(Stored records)
···

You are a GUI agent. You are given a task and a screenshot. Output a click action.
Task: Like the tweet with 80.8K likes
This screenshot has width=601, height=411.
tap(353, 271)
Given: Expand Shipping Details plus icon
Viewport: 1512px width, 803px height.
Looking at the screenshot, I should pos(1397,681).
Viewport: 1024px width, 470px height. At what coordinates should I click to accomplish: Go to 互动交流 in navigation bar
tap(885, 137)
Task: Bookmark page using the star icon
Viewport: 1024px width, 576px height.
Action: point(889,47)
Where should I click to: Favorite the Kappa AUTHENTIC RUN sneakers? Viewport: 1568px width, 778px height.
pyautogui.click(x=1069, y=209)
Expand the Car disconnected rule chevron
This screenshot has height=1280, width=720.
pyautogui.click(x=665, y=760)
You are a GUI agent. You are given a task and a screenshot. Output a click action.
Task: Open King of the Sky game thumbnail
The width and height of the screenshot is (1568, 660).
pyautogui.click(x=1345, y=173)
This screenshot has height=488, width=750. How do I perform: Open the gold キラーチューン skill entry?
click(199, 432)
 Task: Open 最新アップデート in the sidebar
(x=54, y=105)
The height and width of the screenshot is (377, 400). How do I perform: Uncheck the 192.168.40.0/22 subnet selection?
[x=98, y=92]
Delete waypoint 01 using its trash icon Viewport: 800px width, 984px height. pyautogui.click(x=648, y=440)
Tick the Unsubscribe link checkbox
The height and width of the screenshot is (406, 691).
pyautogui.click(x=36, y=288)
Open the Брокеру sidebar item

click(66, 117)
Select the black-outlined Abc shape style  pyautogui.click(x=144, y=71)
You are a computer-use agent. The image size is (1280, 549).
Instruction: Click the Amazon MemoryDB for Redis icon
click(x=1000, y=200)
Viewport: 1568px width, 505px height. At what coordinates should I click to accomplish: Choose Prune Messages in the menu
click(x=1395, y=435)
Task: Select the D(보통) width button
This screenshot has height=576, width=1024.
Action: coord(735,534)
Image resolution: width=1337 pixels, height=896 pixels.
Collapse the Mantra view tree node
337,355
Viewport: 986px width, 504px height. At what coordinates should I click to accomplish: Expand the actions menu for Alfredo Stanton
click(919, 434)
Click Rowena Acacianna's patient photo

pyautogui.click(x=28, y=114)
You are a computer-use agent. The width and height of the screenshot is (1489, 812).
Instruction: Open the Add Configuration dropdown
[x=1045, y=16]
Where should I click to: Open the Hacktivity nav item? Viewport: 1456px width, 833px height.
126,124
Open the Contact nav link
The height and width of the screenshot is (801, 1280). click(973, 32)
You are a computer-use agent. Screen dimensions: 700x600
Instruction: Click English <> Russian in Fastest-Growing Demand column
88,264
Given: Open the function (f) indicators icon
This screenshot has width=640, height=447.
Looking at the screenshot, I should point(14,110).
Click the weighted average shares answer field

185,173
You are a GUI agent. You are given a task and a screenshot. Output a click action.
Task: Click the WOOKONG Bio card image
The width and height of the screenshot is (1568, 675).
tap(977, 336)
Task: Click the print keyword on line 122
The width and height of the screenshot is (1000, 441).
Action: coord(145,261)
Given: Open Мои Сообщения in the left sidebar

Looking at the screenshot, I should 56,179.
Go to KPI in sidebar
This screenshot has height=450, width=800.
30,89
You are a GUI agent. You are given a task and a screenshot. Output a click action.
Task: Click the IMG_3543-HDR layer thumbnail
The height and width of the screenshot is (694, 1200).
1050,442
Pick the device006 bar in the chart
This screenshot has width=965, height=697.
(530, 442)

···

Give the count of lines in the data above holding the word "computer", and nothing beyond it.

3